— ABOUT THIS EXERCISE —
In the Swaziland High Court sentencing judgment below, how long had the 1st Accused been in custody, according to defense counsel?

-------- EXCERPTED PASSAGE --------

Rex v Dlamini and Another (165 of 2010) [2014] SZHC 26 (28 February 2014)




IN THE HIGH COURT OF SWAZILAND

JUDGMENT



Criminal Case No. 165/10



REX

V

ZONKE THOKOZANI TRADEWELL DLAMINI 1ST ACCUSED

BHEKUMUSA BHEKI DLAMINI 2ND ACCUSED

Neutral citation: Rex v Zonke Thokozani Tradewell Dlamini and Another (165/10) [2014] SZHC 26(28 February 2014)

Coram: OTA J.

Heard: 25 February 2014

Delivered: 28 February 2014

Summary: Criminal law: sentencing pursuant to section 5(1) of The Suppression of Terrorism Act (2008); 1st Accused was found guilty on two counts of petrol bombing and doing extensive damage to the homesteads of two top government officials; his unprovoked and unwarranted activities intimidated the public and threatened the national security; the 1st Accused is sentenced to 15 years imprisonment on each count. The sentences are to run concurrently and are backdated to the date of 1st Accused’s arrest and incarceration.

OTA J.



[1] On 25 February 2014 I convicted the 1st Accused Zonke Thokozani Tradewell Dlamini on two counts of offences of contravening section 5 (1) of the Suppression of Terrorism Act of 2008 (The Act). The 1st Accused had thrown petrol bombs and set fire to the homesteads of two top government officials, namely, Vusi Masuku who was at the time of this incident in 2010, the Police Public Relations Officer, as well as, the late MP Bheki Mkhonta who was then the Member of Parliament for the Mtsambama area. The two communities were very shocked by these bombings confirming the intention of the 1st Accused which was to intimidate the public.



[2] In mitigation of sentence, learned defence Counsel Advocate Sihlali detailed a litany of factors, namely:- (1) The 1st Accused is a first offender; (2) has a four year old child who prior to his arrest was totally dependant on him for financial support; (3) was the sole bread winner of his family as he was self employed as an electrician; (4) since his incarceration the 1st Accused’s family has been dependant on members of the community and neighbours for subsistence; (5) the1st Accused has been suffering from persistent headaches due to the fact that he was tortured in the wake of his arrest; (6) the 1st Accused is epileptic and needs constant supervision to prevent him from coming to harm in the event of seizures. His continued incarceration without the requisite supervision exposes him to danger as he might have a seizure in the shower or even when performing any of the duties he may be given in prison such as cooking. The 1st Accused may have a seizure and fall on the stove; (7) he is not also getting the appropriate or proper medical treatment for his epilepsy. The treatment he receives is not consistent. He is not medically supervised and does not have regular checkups for his condition; (8) 1st Accused has been in custody for 3 years and 8 months, a particularly long time. The long incarceration has been caused by undue delay of the trial to the extent that the 1st Accused had to make an application in court to compel the prosecution to proceed with the trial and also had to go on hunger strike to compel an expedited trial. The court should thus consider the 3 year 8 months period of imprisonment as sufficient incarceration for the 1st Accused in the circumstances; (9) the 1st Accused is a young man who is prepared to undergo rehabilitation. He is remorseful and is prepared to apologize to his victims. This is a perfect case for the court to apply restorative rather than retributive justice to enable the parties reconcile, allow the 1st Accused re-integrate back into the community and the community will be rebuilt. More so as 1st Accused was a respected man in his society where he rendered essential service as an electrician.

-------- PROVIDED RECORDS --------

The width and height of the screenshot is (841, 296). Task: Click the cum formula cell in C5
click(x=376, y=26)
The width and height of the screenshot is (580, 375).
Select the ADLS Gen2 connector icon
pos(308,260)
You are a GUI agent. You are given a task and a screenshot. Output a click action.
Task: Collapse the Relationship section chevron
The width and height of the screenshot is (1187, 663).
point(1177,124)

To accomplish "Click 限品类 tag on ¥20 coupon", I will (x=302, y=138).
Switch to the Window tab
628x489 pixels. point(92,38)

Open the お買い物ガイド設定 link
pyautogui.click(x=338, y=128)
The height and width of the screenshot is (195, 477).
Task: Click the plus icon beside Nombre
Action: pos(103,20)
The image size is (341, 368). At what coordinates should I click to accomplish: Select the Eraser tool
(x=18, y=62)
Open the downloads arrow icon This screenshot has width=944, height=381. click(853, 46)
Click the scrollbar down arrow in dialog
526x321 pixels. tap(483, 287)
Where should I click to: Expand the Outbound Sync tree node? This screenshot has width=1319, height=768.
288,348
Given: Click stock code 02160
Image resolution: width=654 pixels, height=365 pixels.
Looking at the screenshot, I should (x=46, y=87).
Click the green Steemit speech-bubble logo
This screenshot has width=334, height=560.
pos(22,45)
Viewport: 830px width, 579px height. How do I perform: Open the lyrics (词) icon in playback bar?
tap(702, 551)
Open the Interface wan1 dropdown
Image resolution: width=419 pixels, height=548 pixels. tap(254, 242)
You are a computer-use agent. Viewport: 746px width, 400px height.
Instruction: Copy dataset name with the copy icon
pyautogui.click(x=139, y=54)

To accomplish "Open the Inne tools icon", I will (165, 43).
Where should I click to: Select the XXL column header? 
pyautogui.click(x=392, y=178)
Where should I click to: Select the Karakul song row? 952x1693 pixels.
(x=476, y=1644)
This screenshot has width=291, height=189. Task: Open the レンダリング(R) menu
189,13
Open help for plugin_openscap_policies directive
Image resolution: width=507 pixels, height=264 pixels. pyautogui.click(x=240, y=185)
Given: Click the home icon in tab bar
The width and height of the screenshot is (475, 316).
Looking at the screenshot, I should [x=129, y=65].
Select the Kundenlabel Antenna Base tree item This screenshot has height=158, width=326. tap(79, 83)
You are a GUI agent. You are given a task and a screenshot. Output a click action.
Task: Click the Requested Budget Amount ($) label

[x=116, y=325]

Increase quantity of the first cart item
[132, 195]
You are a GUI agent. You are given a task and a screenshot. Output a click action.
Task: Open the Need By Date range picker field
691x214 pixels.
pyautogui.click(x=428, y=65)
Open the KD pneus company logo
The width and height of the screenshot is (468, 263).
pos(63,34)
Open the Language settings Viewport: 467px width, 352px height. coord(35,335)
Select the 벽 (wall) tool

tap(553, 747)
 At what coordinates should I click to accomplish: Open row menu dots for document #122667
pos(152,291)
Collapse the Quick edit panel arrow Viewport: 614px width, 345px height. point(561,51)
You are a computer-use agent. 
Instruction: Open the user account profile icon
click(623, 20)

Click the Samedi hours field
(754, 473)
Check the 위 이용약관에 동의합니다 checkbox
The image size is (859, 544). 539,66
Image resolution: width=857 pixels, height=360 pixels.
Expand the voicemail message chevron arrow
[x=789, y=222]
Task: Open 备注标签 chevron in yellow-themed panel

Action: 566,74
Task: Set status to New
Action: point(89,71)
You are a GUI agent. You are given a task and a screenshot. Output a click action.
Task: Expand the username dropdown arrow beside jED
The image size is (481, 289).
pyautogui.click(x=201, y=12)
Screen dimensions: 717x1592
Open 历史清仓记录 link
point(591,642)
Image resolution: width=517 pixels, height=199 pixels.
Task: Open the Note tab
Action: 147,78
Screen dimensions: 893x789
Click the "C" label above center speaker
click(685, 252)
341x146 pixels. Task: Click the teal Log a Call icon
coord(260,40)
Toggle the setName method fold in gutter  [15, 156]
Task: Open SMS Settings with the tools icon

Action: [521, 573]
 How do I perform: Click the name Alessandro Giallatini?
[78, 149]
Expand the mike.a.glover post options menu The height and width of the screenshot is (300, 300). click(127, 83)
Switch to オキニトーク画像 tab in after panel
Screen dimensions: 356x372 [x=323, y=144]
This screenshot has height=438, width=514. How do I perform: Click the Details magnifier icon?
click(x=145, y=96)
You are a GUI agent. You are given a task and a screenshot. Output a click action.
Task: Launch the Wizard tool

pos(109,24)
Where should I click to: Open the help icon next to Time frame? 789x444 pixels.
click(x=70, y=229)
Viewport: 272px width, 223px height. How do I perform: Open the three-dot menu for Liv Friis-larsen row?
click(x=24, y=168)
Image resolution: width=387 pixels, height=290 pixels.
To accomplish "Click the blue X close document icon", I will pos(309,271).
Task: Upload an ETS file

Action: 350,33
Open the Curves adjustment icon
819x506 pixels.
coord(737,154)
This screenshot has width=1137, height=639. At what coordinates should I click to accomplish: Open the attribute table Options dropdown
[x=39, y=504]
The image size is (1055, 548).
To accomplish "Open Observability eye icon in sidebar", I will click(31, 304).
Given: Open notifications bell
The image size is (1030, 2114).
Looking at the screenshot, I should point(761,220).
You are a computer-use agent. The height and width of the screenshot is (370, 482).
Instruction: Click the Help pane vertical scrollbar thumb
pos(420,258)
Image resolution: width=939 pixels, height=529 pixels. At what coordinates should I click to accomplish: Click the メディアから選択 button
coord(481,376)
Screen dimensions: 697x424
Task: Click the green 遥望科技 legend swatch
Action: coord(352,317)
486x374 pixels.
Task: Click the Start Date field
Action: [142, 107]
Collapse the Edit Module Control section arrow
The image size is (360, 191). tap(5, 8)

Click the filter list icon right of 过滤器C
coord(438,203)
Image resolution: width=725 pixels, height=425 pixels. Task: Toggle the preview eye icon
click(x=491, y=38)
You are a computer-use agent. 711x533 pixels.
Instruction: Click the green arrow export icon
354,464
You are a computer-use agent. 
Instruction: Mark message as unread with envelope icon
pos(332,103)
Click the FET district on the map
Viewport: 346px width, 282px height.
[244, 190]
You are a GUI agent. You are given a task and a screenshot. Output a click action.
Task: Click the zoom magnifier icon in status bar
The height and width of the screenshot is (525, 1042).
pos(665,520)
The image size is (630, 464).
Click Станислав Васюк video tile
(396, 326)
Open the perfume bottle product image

--------

— RESULT OF THE TASK —
3 years and 8 months.